**WHAT YOU NEED TO DO**
All of the records must be repeated exactly as they read.

-------- INFORMATION GIVEN --------

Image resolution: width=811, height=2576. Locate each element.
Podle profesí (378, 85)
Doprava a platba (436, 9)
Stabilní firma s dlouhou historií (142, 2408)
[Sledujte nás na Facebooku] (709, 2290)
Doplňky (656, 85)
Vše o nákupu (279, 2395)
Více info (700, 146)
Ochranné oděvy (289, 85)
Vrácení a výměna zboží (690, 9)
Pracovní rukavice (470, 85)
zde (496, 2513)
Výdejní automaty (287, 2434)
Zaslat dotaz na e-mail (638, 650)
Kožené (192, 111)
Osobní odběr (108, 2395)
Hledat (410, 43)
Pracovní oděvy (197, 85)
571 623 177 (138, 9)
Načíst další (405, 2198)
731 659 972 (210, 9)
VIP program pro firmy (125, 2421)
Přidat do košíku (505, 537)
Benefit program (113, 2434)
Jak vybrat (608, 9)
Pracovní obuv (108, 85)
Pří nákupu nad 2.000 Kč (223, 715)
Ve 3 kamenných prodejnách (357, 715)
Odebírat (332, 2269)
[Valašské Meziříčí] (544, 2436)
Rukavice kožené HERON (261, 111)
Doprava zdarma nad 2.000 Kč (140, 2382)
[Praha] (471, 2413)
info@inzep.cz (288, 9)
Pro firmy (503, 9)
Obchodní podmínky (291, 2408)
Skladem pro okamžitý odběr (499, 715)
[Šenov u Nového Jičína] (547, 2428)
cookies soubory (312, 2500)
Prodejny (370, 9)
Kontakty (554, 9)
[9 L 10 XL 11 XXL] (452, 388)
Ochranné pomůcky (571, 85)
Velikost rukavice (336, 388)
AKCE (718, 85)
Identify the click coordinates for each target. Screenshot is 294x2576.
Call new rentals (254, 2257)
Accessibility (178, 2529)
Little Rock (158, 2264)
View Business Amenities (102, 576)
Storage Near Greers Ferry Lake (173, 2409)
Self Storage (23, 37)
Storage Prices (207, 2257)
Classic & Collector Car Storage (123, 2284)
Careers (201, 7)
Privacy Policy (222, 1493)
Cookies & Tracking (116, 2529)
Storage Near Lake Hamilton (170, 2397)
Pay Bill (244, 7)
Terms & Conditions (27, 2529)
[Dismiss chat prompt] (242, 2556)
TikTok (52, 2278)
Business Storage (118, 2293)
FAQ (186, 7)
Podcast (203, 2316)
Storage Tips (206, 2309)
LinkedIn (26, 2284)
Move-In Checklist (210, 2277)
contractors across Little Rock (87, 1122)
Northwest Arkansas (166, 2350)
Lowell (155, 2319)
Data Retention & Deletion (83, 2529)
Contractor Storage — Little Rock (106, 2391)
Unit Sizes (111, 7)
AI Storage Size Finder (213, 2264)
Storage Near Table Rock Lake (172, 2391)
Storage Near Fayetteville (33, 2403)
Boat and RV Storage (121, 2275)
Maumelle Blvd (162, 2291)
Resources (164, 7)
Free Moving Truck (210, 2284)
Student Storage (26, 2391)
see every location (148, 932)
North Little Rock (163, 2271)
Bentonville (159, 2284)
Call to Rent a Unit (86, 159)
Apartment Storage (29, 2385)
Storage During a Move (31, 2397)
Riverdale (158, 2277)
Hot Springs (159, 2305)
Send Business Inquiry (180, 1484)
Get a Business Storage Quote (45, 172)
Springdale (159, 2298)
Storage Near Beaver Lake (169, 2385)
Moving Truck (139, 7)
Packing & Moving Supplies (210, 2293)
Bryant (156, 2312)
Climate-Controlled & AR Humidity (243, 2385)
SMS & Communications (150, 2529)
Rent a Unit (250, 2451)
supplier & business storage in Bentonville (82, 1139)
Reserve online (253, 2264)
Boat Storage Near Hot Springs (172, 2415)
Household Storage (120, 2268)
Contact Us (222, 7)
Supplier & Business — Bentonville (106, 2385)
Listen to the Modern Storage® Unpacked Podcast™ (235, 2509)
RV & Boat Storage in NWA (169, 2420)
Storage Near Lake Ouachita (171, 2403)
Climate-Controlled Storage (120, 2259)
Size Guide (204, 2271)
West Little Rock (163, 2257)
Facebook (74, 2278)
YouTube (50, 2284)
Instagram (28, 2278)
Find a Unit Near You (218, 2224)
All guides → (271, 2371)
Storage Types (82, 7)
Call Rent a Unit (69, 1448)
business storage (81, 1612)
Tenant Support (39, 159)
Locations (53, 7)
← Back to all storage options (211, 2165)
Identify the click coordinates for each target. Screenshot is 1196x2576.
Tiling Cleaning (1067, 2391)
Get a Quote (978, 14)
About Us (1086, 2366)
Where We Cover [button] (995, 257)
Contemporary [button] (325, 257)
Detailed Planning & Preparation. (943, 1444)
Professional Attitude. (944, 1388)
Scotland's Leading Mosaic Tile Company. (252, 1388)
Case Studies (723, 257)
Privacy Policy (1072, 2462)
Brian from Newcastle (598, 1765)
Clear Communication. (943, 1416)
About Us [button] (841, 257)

--------

**RESPONSE**
Image resolution: width=811, height=2576. Locate each element.
Podle profesí (378, 85)
Doprava a platba (436, 9)
Stabilní firma s dlouhou historií (142, 2408)
[Sledujte nás na Facebooku] (709, 2290)
Doplňky (656, 85)
Vše o nákupu (279, 2395)
Více info (700, 146)
Ochranné oděvy (289, 85)
Vrácení a výměna zboží (690, 9)
Pracovní rukavice (470, 85)
zde (496, 2513)
Výdejní automaty (287, 2434)
Zaslat dotaz na e-mail (638, 650)
Kožené (192, 111)
Osobní odběr (108, 2395)
Hledat (410, 43)
Pracovní oděvy (197, 85)
571 623 177 (138, 9)
Načíst další (405, 2198)
731 659 972 (210, 9)
VIP program pro firmy (125, 2421)
Přidat do košíku (505, 537)
Benefit program (113, 2434)
Jak vybrat (608, 9)
Pracovní obuv (108, 85)
Pří nákupu nad 2.000 Kč (223, 715)
Ve 3 kamenných prodejnách (357, 715)
Odebírat (332, 2269)
[Valašské Meziříčí] (544, 2436)
Rukavice kožené HERON (261, 111)
Doprava zdarma nad 2.000 Kč (140, 2382)
[Praha] (471, 2413)
info@inzep.cz (288, 9)
Pro firmy (503, 9)
Obchodní podmínky (291, 2408)
Skladem pro okamžitý odběr (499, 715)
[Šenov u Nového Jičína] (547, 2428)
cookies soubory (312, 2500)
Prodejny (370, 9)
Kontakty (554, 9)
[9 L 10 XL 11 XXL] (452, 388)
Ochranné pomůcky (571, 85)
Velikost rukavice (336, 388)
AKCE (718, 85)
Identify the click coordinates for each target. Screenshot is 294x2576.
Call new rentals (254, 2257)
Accessibility (178, 2529)
Little Rock (158, 2264)
View Business Amenities (102, 576)
Storage Near Greers Ferry Lake (173, 2409)
Self Storage (23, 37)
Storage Prices (207, 2257)
Classic & Collector Car Storage (123, 2284)
Careers (201, 7)
Privacy Policy (222, 1493)
Cookies & Tracking (116, 2529)
Storage Near Lake Hamilton (170, 2397)
Pay Bill (244, 7)
Terms & Conditions (27, 2529)
[Dismiss chat prompt] (242, 2556)
TikTok (52, 2278)
Business Storage (118, 2293)
FAQ (186, 7)
Podcast (203, 2316)
Storage Tips (206, 2309)
LinkedIn (26, 2284)
Move-In Checklist (210, 2277)
contractors across Little Rock (87, 1122)
Northwest Arkansas (166, 2350)
Lowell (155, 2319)
Data Retention & Deletion (83, 2529)
Contractor Storage — Little Rock (106, 2391)
Unit Sizes (111, 7)
AI Storage Size Finder (213, 2264)
Storage Near Table Rock Lake (172, 2391)
Storage Near Fayetteville (33, 2403)
Boat and RV Storage (121, 2275)
Maumelle Blvd (162, 2291)
Resources (164, 7)
Free Moving Truck (210, 2284)
Student Storage (26, 2391)
see every location (148, 932)
North Little Rock (163, 2271)
Bentonville (159, 2284)
Call to Rent a Unit (86, 159)
Apartment Storage (29, 2385)
Storage During a Move (31, 2397)
Riverdale (158, 2277)
Hot Springs (159, 2305)
Send Business Inquiry (180, 1484)
Get a Business Storage Quote (45, 172)
Springdale (159, 2298)
Storage Near Beaver Lake (169, 2385)
Moving Truck (139, 7)
Packing & Moving Supplies (210, 2293)
Bryant (156, 2312)
Climate-Controlled & AR Humidity (243, 2385)
SMS & Communications (150, 2529)
Rent a Unit (250, 2451)
supplier & business storage in Bentonville (82, 1139)
Reserve online (253, 2264)
Boat Storage Near Hot Springs (172, 2415)
Household Storage (120, 2268)
Contact Us (222, 7)
Supplier & Business — Bentonville (106, 2385)
Listen to the Modern Storage® Unpacked Podcast™ (235, 2509)
RV & Boat Storage in NWA (169, 2420)
Storage Near Lake Ouachita (171, 2403)
Climate-Controlled Storage (120, 2259)
Size Guide (204, 2271)
West Little Rock (163, 2257)
Facebook (74, 2278)
YouTube (50, 2284)
Instagram (28, 2278)
Find a Unit Near You (218, 2224)
All guides → (271, 2371)
Storage Types (82, 7)
Call Rent a Unit (69, 1448)
business storage (81, 1612)
Tenant Support (39, 159)
Locations (53, 7)
← Back to all storage options (211, 2165)
Identify the click coordinates for each target. Screenshot is 1196x2576.
Tiling Cleaning (1067, 2391)
Get a Quote (978, 14)
About Us (1086, 2366)
Where We Cover [button] (995, 257)
Contemporary [button] (325, 257)
Detailed Planning & Preparation. (943, 1444)
Professional Attitude. (944, 1388)
Scotland's Leading Mosaic Tile Company. (252, 1388)
Case Studies (723, 257)
Privacy Policy (1072, 2462)
Brian from Newcastle (598, 1765)
Clear Communication. (943, 1416)
About Us [button] (841, 257)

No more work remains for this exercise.